Indian real estate market
is expecting a big hike in the upcoming years and is expected to be of US$180
billion by 2020. With the increase in economy, there is a demand for
residential, commercial and retail real estate throughout India. Also there is
a steep growth in demand for hotels, malls, hospitals etc. There is also a need
to improve the existing infrastructure in order to meet the demands of
technology. Demand is expected to grow at a compound annual growth rate (CAGR)
of 19 per cent between 2010 and 2014. Also it has been noticed that Tier 1
metropolitan cities are expected to account for about 40 per cent of this.

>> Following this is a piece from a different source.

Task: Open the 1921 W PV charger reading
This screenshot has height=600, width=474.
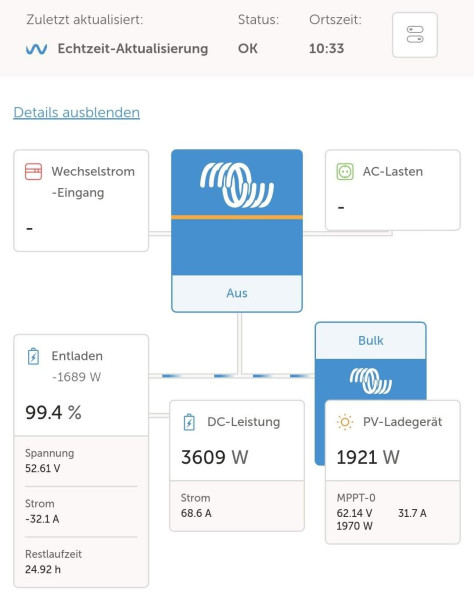Action: [368, 457]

Smaller cities are also attracting the big real estate investors. The
reason for this is growth prospects and price stability. Also residential
apartments are also required in smaller cities. As per the report the sale of
new residential apartments in 10 smaller
cities are at around US$ 4 billion in 2012. With this it is expected that
almost 2 million new graduates will join the workforce, hence in order to accommodate
them, there is a creating demand for 100 million square feet of office and
industrial space.
With the presence of large number of Fortune 500 companies in sectors
such as chemicals, apparels, pharmaceuticals and jewellery in India, there is
an opportunity to attract foreign investors in India. This will again boost the
real estate sector of India.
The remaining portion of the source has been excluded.